A new UK government report has found tech giants are stifling innovation and reducing choices for consumers, calling for an overhaul of the UK’s competition rules and the creation of a new regulator.
The 150-page document, commissioned by Britain’s finance minister, said the UK’s competition rules “must be updated for the digital age” to increase consumer choice and give users more control over their data.
The report stopped short of calling for big tech companies to be broken up, an idea proposed last week by US presidential candidate Sen. Elizabeth Warren.
It comes as European officials are also turning up the heat on the potentially anti-competitive data-hoarding practices of US tech giants.
“The digital sector has created substantial benefits but these have come at the cost of increasing dominance of a few companies which is limiting competition and consumer choice and innovation,” said Jason Furman, former chief economic advisor to ex-President Barack Obama, who chaired the group behind the report.
New ‘Digital Markets Unit’ to enforce competition rules?
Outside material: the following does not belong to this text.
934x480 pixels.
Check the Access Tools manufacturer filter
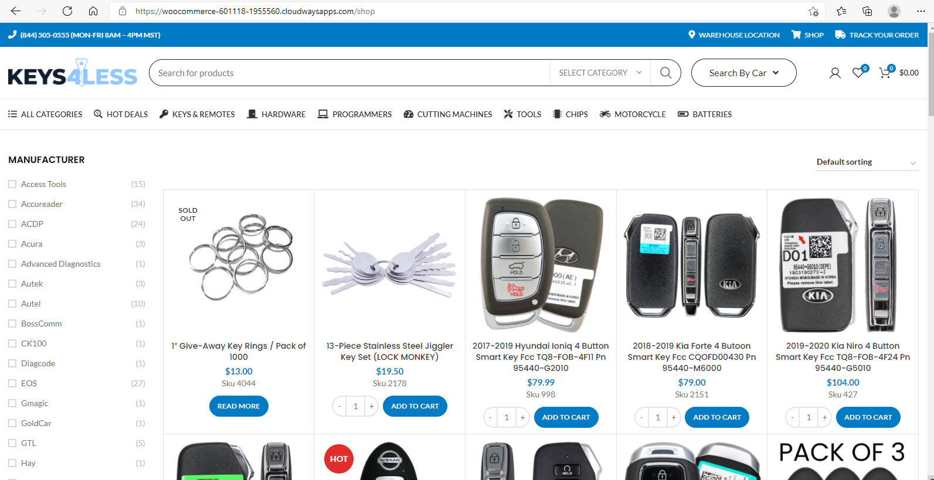12,184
The panel called for the creation of a new regulator called a “digital markets unit” to implement and enforce pro-competition rules. The unit would force big companies to share users’ personal data with competitors, while consumers would be allowed to move their data to a new social network “without losing what they have built up on a platform.” The report also recommended establishing a “code of conduct” that would apply to big tech companies.
“These pro-competition tools offer a better, more targeted, more pro-business and pro-consumer solution to fostering competition in digital markets than one based upon changing antitrust law to drive breakup or structural separation of dominant businesses,” the report said.
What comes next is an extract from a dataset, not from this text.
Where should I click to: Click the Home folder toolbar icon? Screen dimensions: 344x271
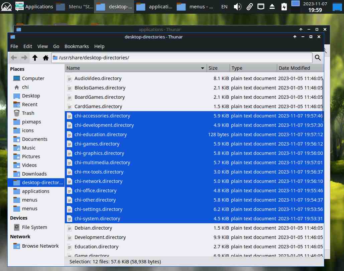(x=46, y=58)
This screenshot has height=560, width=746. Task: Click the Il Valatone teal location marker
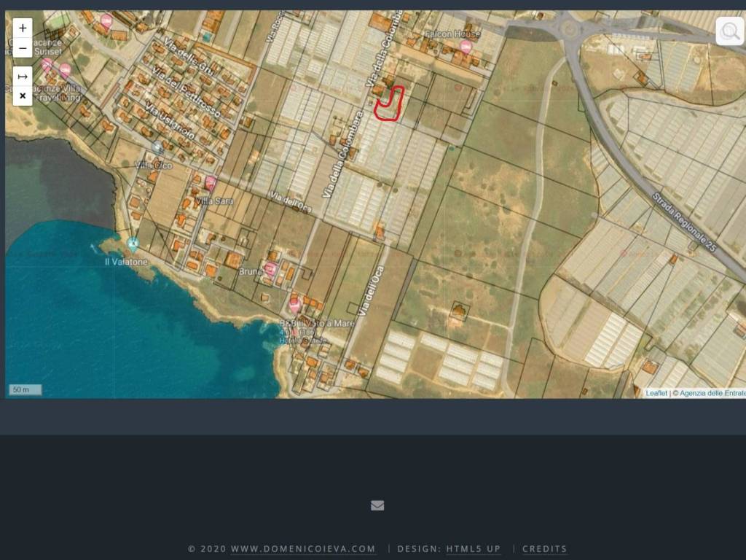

Regulators around the world are increasingly weighing measures to curb the market power of big tech companies. Last year the European Commission, the executive arm of the European Union, imposed a record $5 billion antitrust fine on Google for abusing its dominance with Android software on mobile devices. The commission is currently investigating Google for antitrust practices in its advertising business.
Last week, France unveiled a 3 percent digital tax on big internet companies, while Germany’s antitrust watchdog said in February it would impose restrictions on how Facebook gathers user data. India imposed new restrictions on e-commerce giants including Amazon and Walmart last month.
The UK government report found that Amazon, Apple, Facebook, Google and Microsoft have made more than 400 acquisitions globally over the last decade. It suggested competition authorities have not been strict enough in blocking and attaching conditions to the mergers.
Sen. Elizabeth Warren said last week regulators should be appointed to undo what she called “anti-competitive mergers,” like Amazon’s purchase of Whole Foods and Facebook’s acquisition of WhatsApp and Instagram.
“It appears that some of these acquisitions have been of platforms and other companies that could have provided much-needed competition in these concentrated markets,” the report said.